On Tue, Feb 06, 2024 at 08:04:57AM +0000, Daniel P. Berrang?? wrote:

Good morning to everyone.

> On Mon, Feb 05, 2024 at 07:12:47PM -0600, Dr. Greg wrote:
> > 
> > Actually, I now believe there is clear evidence that the problem is
> > indeed Intel specific.  In light of our testing, it will be
> > interesting to see what your 'AR' returns with respect to an official
> > response from Intel engineering on this issue.
> > 
> > One of the very bright young engineers collaborating on Quixote, who
> > has been following this conversation, took it upon himself to do some
> > very methodical engineering analysis on this issue.  I'm the messenger
> > but this is very much his work product.
> > 
> > Executive summary is as follows:
> > 
> > - No RDRAND depletion failures were observable with either the Intel
> >   or AMD hardware that was load tested.
> > 
> > - RDSEED depletion is an Intel specific issue, AMD's RDSEED
> >   implementation could not be provoked into failure.

> My colleague ran a multithread parallel stress test program on his
> 16core/2HT AMD Ryzen (Zen4 uarch) and saw a 80% failure rate in
> RDSEED.

Interesting datapoint, thanks for forwarding it along, so the issue
shows up on at least some AMD platforms as well.

On the 18 core/socket Intel Skylake platform, the parallelized
depletion test forces RDSEED success rates down to around 2%.  It
would appear that your tests suggest that the AMD platform fairs
better than the Intel platform.

So this is turning into even more of a morass, given that RDSEED
depletion on AMD may be a function of the micro-architecture the
platform is based on.  The other variable is that our AMD test
platform had a substantially higher core count per socket, one would
assume that would result in higher depletion rates, if the operative
theory of socket common RNG infrastructure is valid.

Unless AMD engineering understands the problem and has taken some type
of action on higher core count systems to address the issue.

Of course, the other variable may be how the parallelized stress test
is conducted.  If you would like to share your implementation source
we could give it a twirl on the systems we have access to.

The continuing operative question is whether or not any of this ever
leads to an RDRAND failure.

We've conducted some additional tests on the Intel platform where
RDSEED depletion was driven low as possible, ~1-2% success rates,
while RDRAND depletion tests were being run simultaneously.  No RDRAND
failures have been noted.

So the operative question remains, why worry about this if RDRAND is
used as the randomness primitive.

We haven't seen anything out of Intel yet on this, maybe AMD has a
quantifying definition for 'astronomical' when it comes to RDRAND
failures.

The silence appears to be deafening out of the respective engineering
camps... :-)

> > - AMD's RDRAND/RDSEED implementation is significantly slower than
> >   Intel's.

> Yes, we also noticed the AMD impl is horribly slow compared to
> Intel, had to cut test iterations x100.

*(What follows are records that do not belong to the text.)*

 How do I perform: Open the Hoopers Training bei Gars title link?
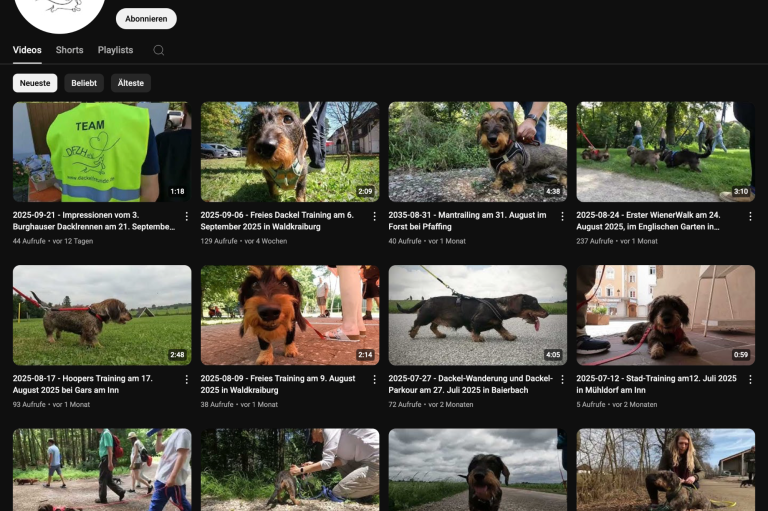[x=84, y=384]
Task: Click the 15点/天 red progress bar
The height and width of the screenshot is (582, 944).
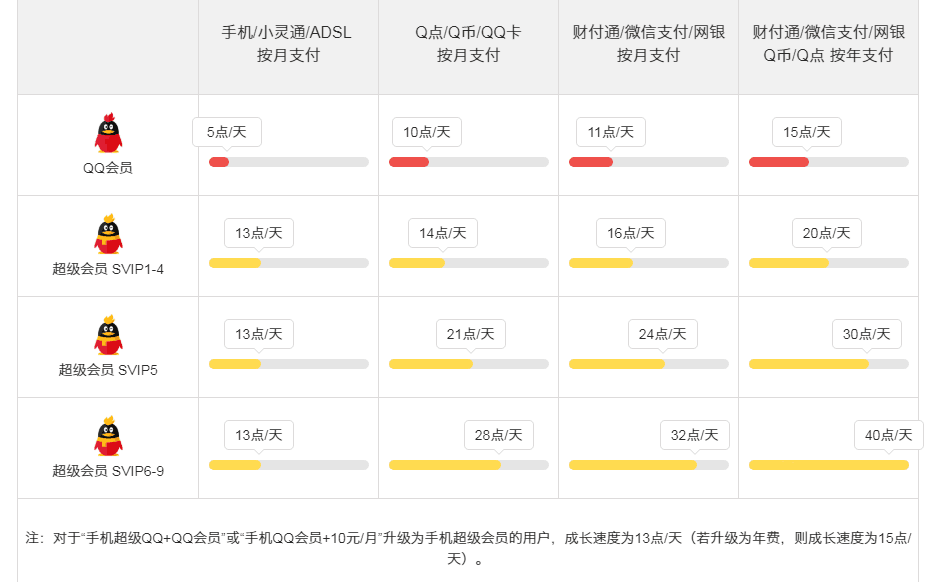Action: click(x=828, y=162)
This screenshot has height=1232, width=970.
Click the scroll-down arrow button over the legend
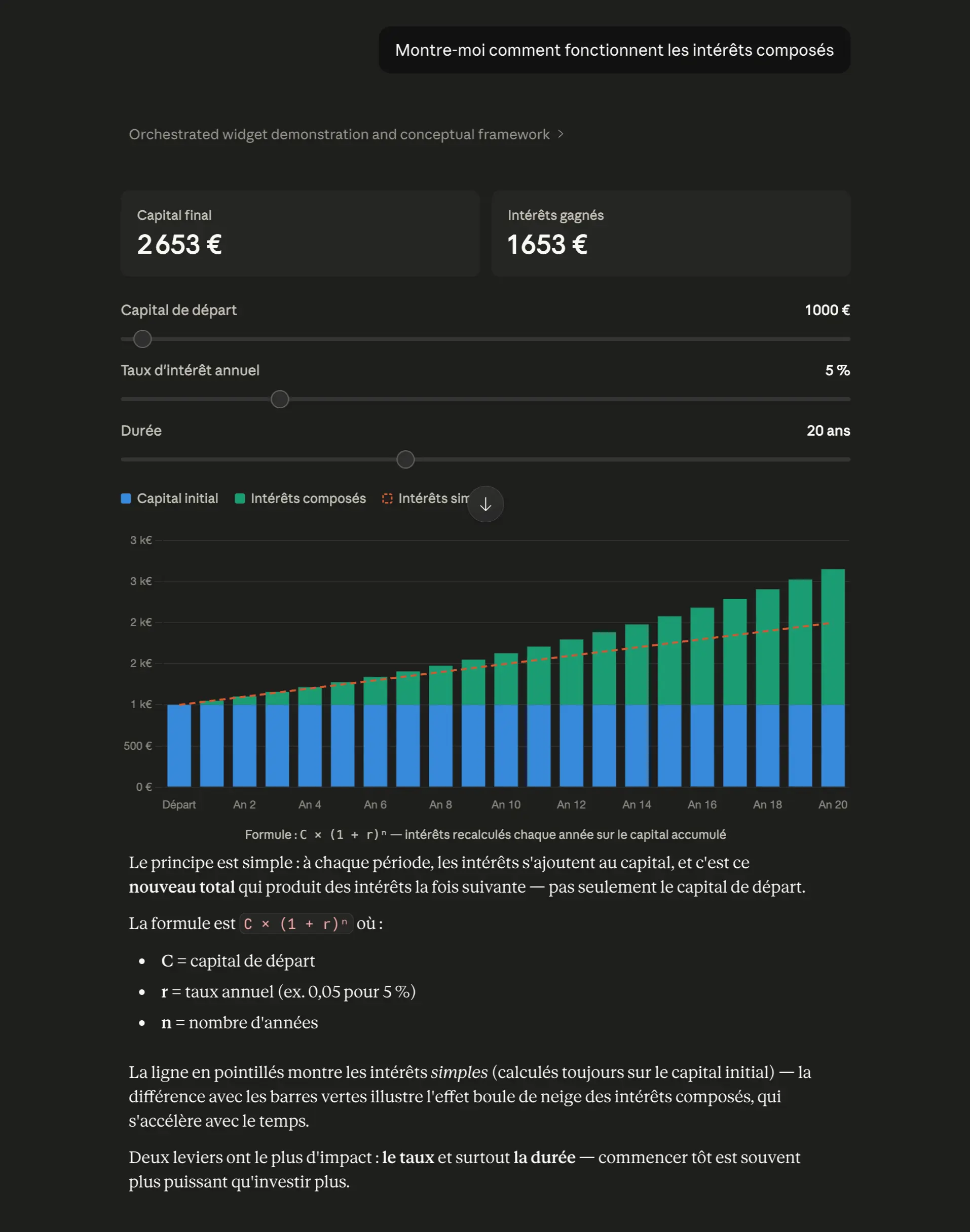[x=486, y=504]
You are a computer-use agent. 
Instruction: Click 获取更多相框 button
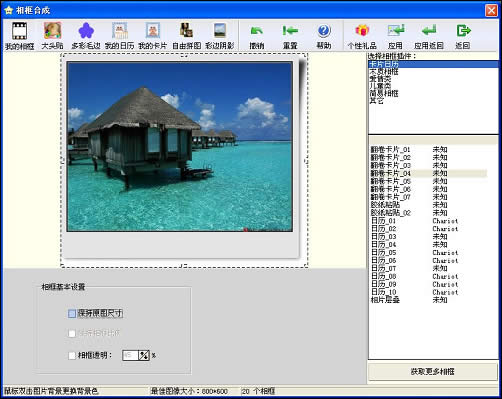tap(432, 372)
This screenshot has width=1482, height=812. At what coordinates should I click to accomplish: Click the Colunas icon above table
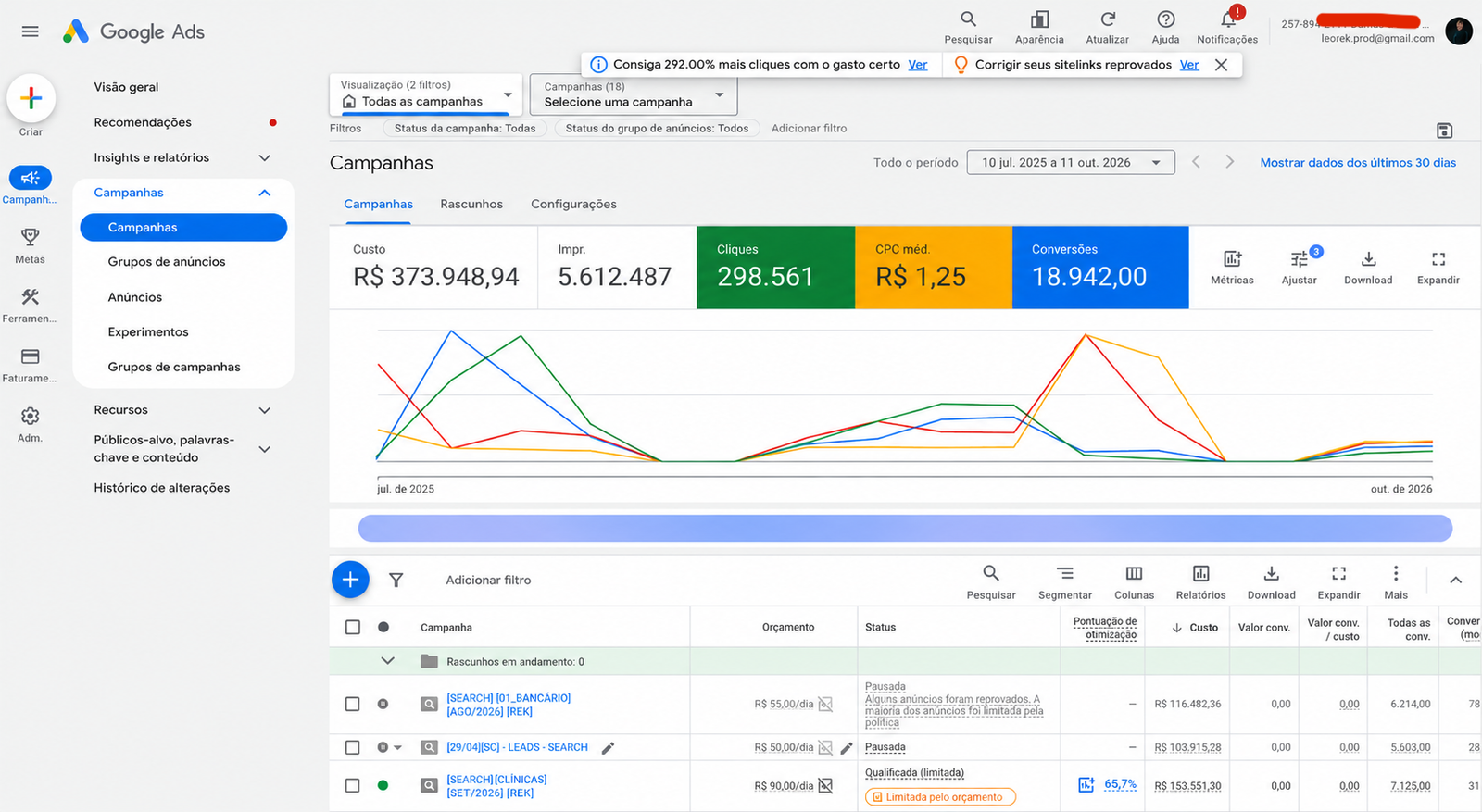pos(1134,573)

The operative question is the impact of 'slow', in the absence of
artifical stress tests.

It would seem that a major question is what are or were the
engineering thought processes on the throughput of the hardware
randomness instructions.

Intel documents the following randomness throughput rates:

RDSEED: 3 Gbit/second
RDRAND: 6.4 Gbit/second

If there is the possibility of over-harvesting randomness, why not
design the implementations to be clamped at some per core value such
as a megabit/second.  In the case of the documented RDSEED generation
rates, that would allow the servicing of 3222 cores, if my math at
0530 in the morning is correct.

Would a core need more than 128 kilobytes of randomness, ie. one
second of output, to effectively seed a random number generator?

A cynical conclusion would suggest engineering acquiesing to marketing
demands... :-)

> With regards,
> Daniel

Have a good day.

As always,
Dr. Greg

The Quixote Project - Flailing at the Travails of Cybersecurity
              https://github.com/Quixote-Project